Post-Acute and Senior Living News – August 2017
“Kindred Healthcare Inc. confirmed in July its previously announced plan to exit the skilled nursing facility industry,” McKnight’s reports. “Kindred announced that it had signed a definitive agreement with BM Eagle Holdings LLC, to sell its skilled nursing business for $700 million. BM Eagle Holdings is a joint venture headed by affiliates of BlueMountain Capital Management LLC. The Kindred sale includes 89 nursing centers and seven assisted living facilities with a total of more than 11,680 licensed beds across 18 states. Kindred officials reported that the skilled nursing exit will increase the provider’s annual cash flow by around $20 million to $30 million, and reduce its annual capital expenditures by $30 million.”
“Research published this month indicates post-acute-care at skilled nursing facilities could be a significant source of wasteful healthcare spending. The lead author of the peer-reviewed study, Massachusetts Institute of Technology Professor Joseph J. Doyle Jr., says a big next steps is to examine best practices at good SNFs,” according to Health Leaders media. One such good SNF is Salter Healthcare with excellent marks in medicare ratings, staff turnover, and finances. The organization identifies five essential elements for its success: invest in staffing, value human resources, stay small, manage your payer mix, and invest in technology.

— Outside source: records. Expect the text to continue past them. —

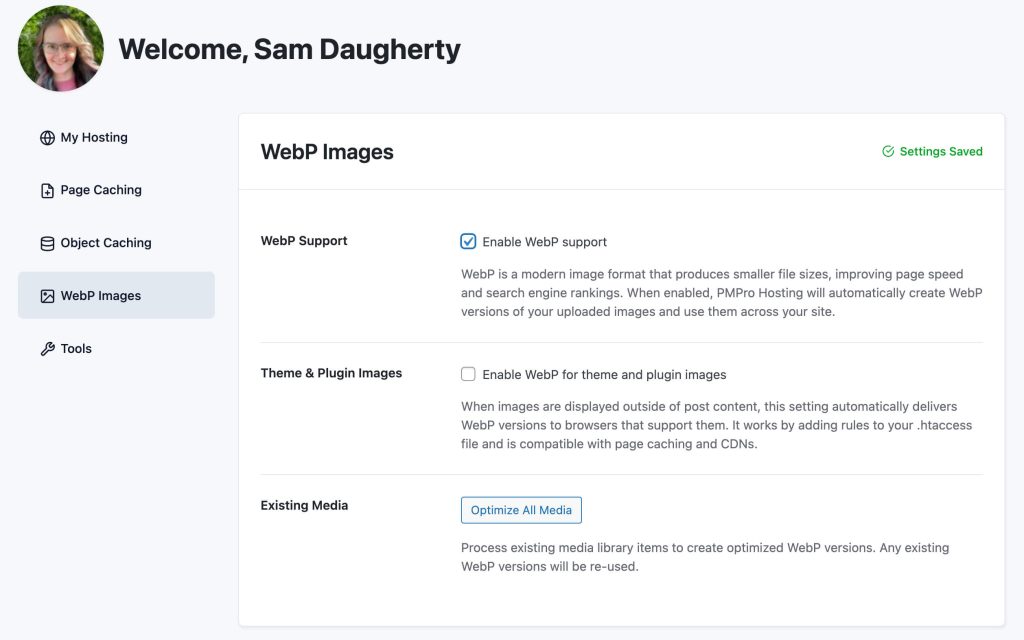The width and height of the screenshot is (1024, 640).
Task: Click Sam Daugherty's circular profile photo
Action: (60, 48)
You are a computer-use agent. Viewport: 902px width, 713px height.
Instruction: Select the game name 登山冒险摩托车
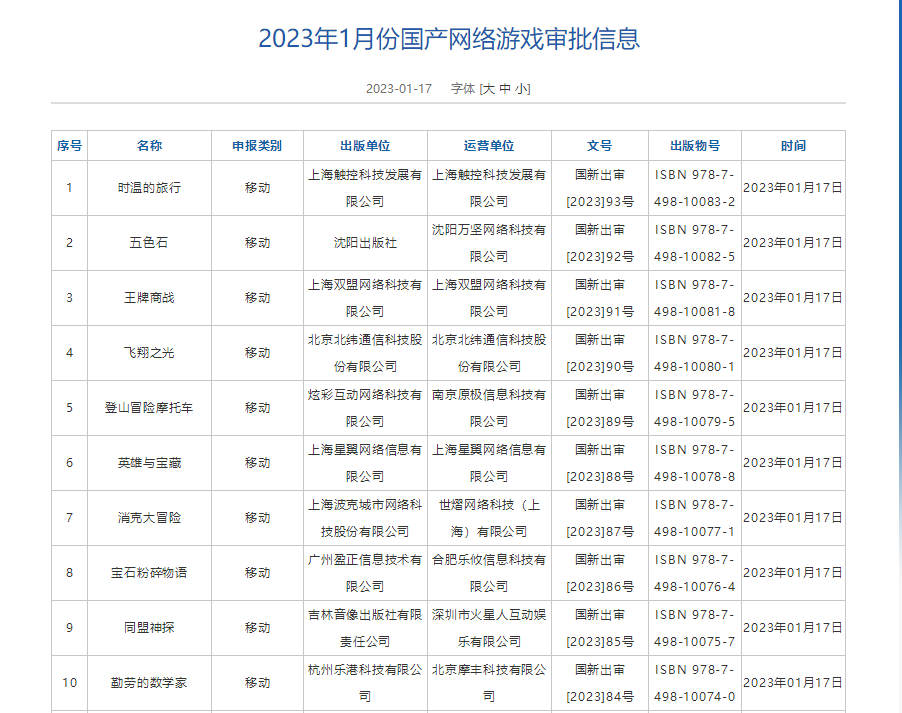(149, 408)
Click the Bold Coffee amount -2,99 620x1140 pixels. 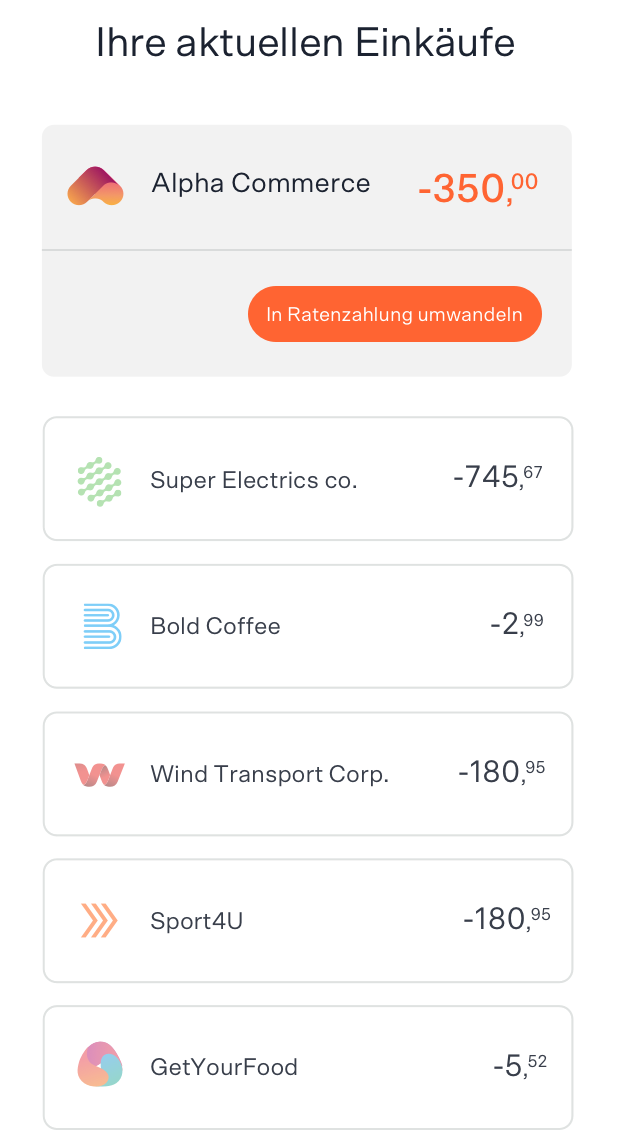518,626
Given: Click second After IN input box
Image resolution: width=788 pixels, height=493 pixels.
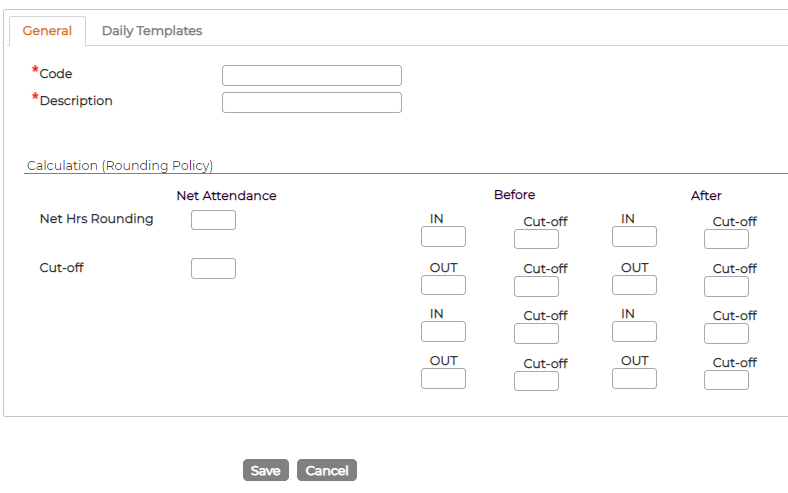Looking at the screenshot, I should click(634, 332).
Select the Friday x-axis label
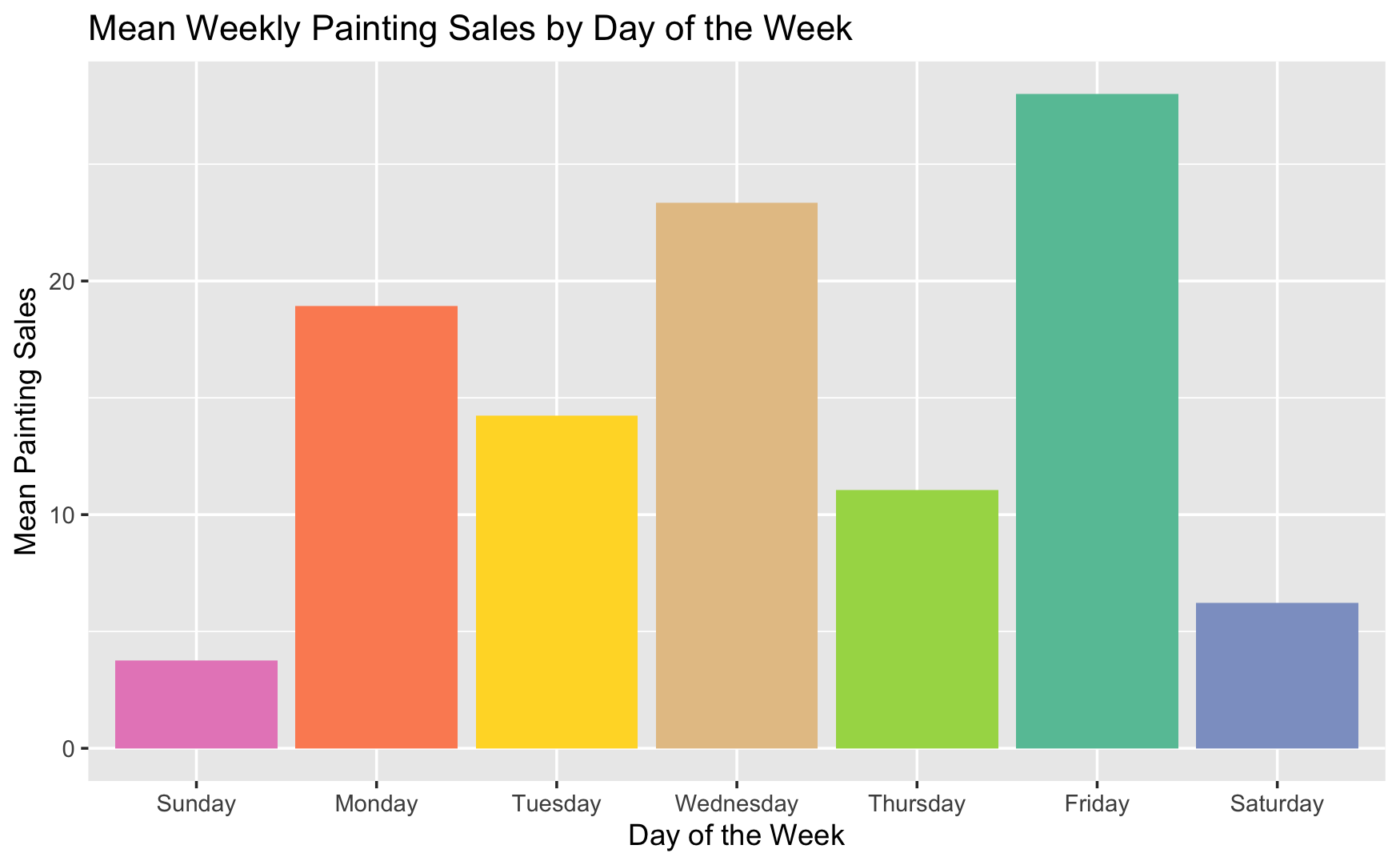 point(1097,803)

Chicago-based senior living provider Pathway to Living, operating 24 communities across, Illinois, Kansas, Minnesota, and Wisconsin, is implementing proven, well-established technology in its newest communities, reports Senior Housing News. Their new community Grandbrier uses GPS resident location technology so that caregivers always know where to find residents. The memory care apartments include a motion sensor in the bathroom in case resident has fallen and needs assistance. Additionally, the memory care wing is a secure space, with a fob system that allows visitors to enter by ringing a bell and being admitted by a staff member. The community also has tech-enabled gym features and online record of residents’ involvement and health care appointments.

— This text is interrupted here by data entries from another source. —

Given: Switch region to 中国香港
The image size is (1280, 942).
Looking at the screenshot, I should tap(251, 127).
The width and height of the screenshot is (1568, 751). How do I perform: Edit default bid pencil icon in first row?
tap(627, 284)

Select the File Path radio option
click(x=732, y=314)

“AccentCare Inc. and UCLA Health are creating a jointly owned home health services agency, AccentCare UCLA Health, to serve patients in Los Angeles and surrounding communities,” according to the UCLA Newsroom. “Under the agreement, UCLA Health will be responsible for clinical oversight of post-acute services provided by the new joint venture agency, while AccentCare will provide day-to-day operational management, including patient intake, staffing and home health services such as physical therapy, medical social work and skilled nursing.”
McLean, VA-based Sunrise Senior Living has rebranded seven of its urban California communities under the name of a new brand extension, Sunrise Villa, the company announced Monday [July 31],” McKnight’s Senior Living reports. “The new brand encompasses some of Sunrise’s newest acquisitions in Los Angeles, Placentia, Salinas, San Jose, San Ramon, Santa Rosa and Sonoma. Each community offers assisted living services and care for those in the early stages of memory loss. Sunrise Villa San Ramon also offers independent living services. The brand, according to the company, focuses on supporting the personal health and wellness goals of its residents. Among other amenities are indoor and outdoor communal spaces and family-style dining rooms where in-house chefs can prepare customized meals. Sunrise Villa communities also offer cleaning and laundry services, upon request. Sunrise operated 320 senior living communities in the United States, Canada and the United Kingdom as of July 1.”
“United Church Homes (UCH) will add up to 20 new jobs as part of a planned $18 million expansion project at Trinity Community in Beavercreek, a full-service retirement community offering independent living, assisted living, rehabilitation and long-term care services,” according to The Marion Star. “UCH, a national nonprofit, faith-based senior living provider based in Marion, will add two new, two-story buildings. Each will include 32 assisted living private and semi-private apartments, with 16 apartments dedicated to residents living with dementia and Alzheimer’s at Trinity, 3218 Indian Ripple Road, Beavercreek. In addition, eight existing cottage homes on campus will be replaced by 12 new two-bedroom and three-bedroom independent living cottage homes. The estimated cost of the multi-phased project is between $16 million to $18 million. Construction is expected to begin by spring 2018, and the project is projected to be completed in 15 to 18 months.”
“Dallas-based Presbyterian Communities and Services, a senior continuing care and retirement community organization, has named Tim Mallad as its new CEO. He replaces Godwin Dixon, who recently retired,” reports D CEO Healthcare. “As CEO, Mallad will be responsible for the entities PC&S owns, including Presbyterian Village North, Grace Presbyterian Village, Faith Presbyterian Hospice, and the T. Boone Pickens Hospice and Palliative care center. He will also lead the PC&S Foundation. Mallad most recently served as president of PC&S, working on strategy, management, and organization for senior living experience.”